Records from a dataset:
□ □ □ □

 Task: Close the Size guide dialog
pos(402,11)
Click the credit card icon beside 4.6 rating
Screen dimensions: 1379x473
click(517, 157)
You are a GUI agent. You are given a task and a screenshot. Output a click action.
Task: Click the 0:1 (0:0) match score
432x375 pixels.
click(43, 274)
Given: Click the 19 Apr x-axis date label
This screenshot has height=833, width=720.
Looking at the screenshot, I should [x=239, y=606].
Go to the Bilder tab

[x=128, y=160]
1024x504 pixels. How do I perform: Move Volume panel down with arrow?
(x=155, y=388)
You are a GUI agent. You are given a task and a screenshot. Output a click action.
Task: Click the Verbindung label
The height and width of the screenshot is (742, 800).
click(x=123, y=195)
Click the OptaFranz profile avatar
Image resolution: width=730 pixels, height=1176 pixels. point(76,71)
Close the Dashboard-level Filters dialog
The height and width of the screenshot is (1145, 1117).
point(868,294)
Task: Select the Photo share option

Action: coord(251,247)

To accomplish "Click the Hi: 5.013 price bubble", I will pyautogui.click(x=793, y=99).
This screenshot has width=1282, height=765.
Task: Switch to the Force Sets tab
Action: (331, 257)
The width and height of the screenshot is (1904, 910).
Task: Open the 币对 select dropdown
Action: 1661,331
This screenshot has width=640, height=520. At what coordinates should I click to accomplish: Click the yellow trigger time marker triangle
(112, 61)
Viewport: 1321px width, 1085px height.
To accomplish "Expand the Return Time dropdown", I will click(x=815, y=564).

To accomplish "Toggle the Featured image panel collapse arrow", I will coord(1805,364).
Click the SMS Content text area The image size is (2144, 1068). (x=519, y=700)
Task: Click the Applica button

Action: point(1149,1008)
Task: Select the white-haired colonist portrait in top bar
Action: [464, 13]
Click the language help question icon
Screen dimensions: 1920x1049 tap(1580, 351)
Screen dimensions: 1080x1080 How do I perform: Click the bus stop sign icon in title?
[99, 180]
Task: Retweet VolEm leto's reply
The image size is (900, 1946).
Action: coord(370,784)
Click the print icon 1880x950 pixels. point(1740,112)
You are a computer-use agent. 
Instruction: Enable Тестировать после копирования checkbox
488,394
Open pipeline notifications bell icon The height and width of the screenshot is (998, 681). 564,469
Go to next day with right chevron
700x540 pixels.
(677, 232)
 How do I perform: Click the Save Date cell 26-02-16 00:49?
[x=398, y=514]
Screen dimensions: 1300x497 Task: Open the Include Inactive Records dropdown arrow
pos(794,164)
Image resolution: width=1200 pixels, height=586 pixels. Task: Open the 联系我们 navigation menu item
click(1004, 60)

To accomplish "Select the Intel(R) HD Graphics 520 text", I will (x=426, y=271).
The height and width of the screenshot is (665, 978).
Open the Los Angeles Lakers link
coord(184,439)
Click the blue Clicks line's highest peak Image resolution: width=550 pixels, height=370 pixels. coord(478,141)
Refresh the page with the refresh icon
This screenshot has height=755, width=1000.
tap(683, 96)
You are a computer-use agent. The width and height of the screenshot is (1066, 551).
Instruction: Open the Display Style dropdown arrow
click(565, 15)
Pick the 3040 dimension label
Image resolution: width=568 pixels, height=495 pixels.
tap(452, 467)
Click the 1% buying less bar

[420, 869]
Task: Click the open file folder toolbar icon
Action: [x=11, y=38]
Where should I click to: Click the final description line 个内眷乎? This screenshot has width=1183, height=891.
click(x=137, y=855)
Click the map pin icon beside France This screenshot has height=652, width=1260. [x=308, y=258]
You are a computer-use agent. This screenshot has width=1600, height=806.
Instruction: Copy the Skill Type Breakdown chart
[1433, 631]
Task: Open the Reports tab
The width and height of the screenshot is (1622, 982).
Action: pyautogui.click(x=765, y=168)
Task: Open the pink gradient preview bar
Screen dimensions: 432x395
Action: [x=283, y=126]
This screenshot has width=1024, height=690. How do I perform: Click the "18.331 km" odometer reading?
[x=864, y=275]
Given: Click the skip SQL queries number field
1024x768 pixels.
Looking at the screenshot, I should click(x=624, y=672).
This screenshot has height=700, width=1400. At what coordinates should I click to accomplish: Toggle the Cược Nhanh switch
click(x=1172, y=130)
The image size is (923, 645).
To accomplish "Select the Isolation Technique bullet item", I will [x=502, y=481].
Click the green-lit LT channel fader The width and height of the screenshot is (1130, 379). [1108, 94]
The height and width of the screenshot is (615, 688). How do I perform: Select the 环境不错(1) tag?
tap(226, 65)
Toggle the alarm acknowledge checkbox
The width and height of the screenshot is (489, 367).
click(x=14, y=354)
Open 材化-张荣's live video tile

□ □ □ □

### Task instructions
Your response needs to restate the lines above exactly.

### Your solution
 Task: Close the Size guide dialog
pos(402,11)
Click the credit card icon beside 4.6 rating
Screen dimensions: 1379x473
click(517, 157)
You are a GUI agent. You are given a task and a screenshot. Output a click action.
Task: Click the 0:1 (0:0) match score
432x375 pixels.
click(43, 274)
Given: Click the 19 Apr x-axis date label
This screenshot has height=833, width=720.
Looking at the screenshot, I should [x=239, y=606].
Go to the Bilder tab

[x=128, y=160]
1024x504 pixels. How do I perform: Move Volume panel down with arrow?
(x=155, y=388)
You are a GUI agent. You are given a task and a screenshot. Output a click action.
Task: Click the Verbindung label
The height and width of the screenshot is (742, 800).
click(x=123, y=195)
Click the OptaFranz profile avatar
Image resolution: width=730 pixels, height=1176 pixels. point(76,71)
Close the Dashboard-level Filters dialog
The height and width of the screenshot is (1145, 1117).
point(868,294)
Task: Select the Photo share option

Action: coord(251,247)

To accomplish "Click the Hi: 5.013 price bubble", I will pyautogui.click(x=793, y=99).
This screenshot has width=1282, height=765.
Task: Switch to the Force Sets tab
Action: (331, 257)
The width and height of the screenshot is (1904, 910).
Task: Open the 币对 select dropdown
Action: 1661,331
This screenshot has width=640, height=520. At what coordinates should I click to accomplish: Click the yellow trigger time marker triangle
(112, 61)
Viewport: 1321px width, 1085px height.
To accomplish "Expand the Return Time dropdown", I will click(x=815, y=564).

To accomplish "Toggle the Featured image panel collapse arrow", I will coord(1805,364).
Click the SMS Content text area The image size is (2144, 1068). (x=519, y=700)
Task: Click the Applica button

Action: point(1149,1008)
Task: Select the white-haired colonist portrait in top bar
Action: [464, 13]
Click the language help question icon
Screen dimensions: 1920x1049 tap(1580, 351)
Screen dimensions: 1080x1080 How do I perform: Click the bus stop sign icon in title?
[99, 180]
Task: Retweet VolEm leto's reply
The image size is (900, 1946).
Action: coord(370,784)
Click the print icon 1880x950 pixels. point(1740,112)
You are a computer-use agent. 
Instruction: Enable Тестировать после копирования checkbox
488,394
Open pipeline notifications bell icon The height and width of the screenshot is (998, 681). 564,469
Go to next day with right chevron
700x540 pixels.
(677, 232)
 How do I perform: Click the Save Date cell 26-02-16 00:49?
[x=398, y=514]
Screen dimensions: 1300x497 Task: Open the Include Inactive Records dropdown arrow
pos(794,164)
Image resolution: width=1200 pixels, height=586 pixels. Task: Open the 联系我们 navigation menu item
click(1004, 60)

To accomplish "Select the Intel(R) HD Graphics 520 text", I will (x=426, y=271).
The height and width of the screenshot is (665, 978).
Open the Los Angeles Lakers link
coord(184,439)
Click the blue Clicks line's highest peak Image resolution: width=550 pixels, height=370 pixels. coord(478,141)
Refresh the page with the refresh icon
This screenshot has height=755, width=1000.
tap(683, 96)
You are a computer-use agent. The width and height of the screenshot is (1066, 551).
Instruction: Open the Display Style dropdown arrow
click(565, 15)
Pick the 3040 dimension label
Image resolution: width=568 pixels, height=495 pixels.
tap(452, 467)
Click the 1% buying less bar

[420, 869]
Task: Click the open file folder toolbar icon
Action: [x=11, y=38]
Where should I click to: Click the final description line 个内眷乎? This screenshot has width=1183, height=891.
click(x=137, y=855)
Click the map pin icon beside France This screenshot has height=652, width=1260. [x=308, y=258]
You are a computer-use agent. This screenshot has width=1600, height=806.
Instruction: Copy the Skill Type Breakdown chart
[1433, 631]
Task: Open the Reports tab
The width and height of the screenshot is (1622, 982).
Action: pyautogui.click(x=765, y=168)
Task: Open the pink gradient preview bar
Screen dimensions: 432x395
Action: [x=283, y=126]
This screenshot has width=1024, height=690. How do I perform: Click the "18.331 km" odometer reading?
[x=864, y=275]
Given: Click the skip SQL queries number field
1024x768 pixels.
Looking at the screenshot, I should click(x=624, y=672).
This screenshot has height=700, width=1400. At what coordinates should I click to accomplish: Toggle the Cược Nhanh switch
click(x=1172, y=130)
The image size is (923, 645).
To accomplish "Select the Isolation Technique bullet item", I will [x=502, y=481].
Click the green-lit LT channel fader The width and height of the screenshot is (1130, 379). [1108, 94]
The height and width of the screenshot is (615, 688). How do I perform: Select the 环境不错(1) tag?
tap(226, 65)
Toggle the alarm acknowledge checkbox
The width and height of the screenshot is (489, 367).
click(x=14, y=354)
Open 材化-张荣's live video tile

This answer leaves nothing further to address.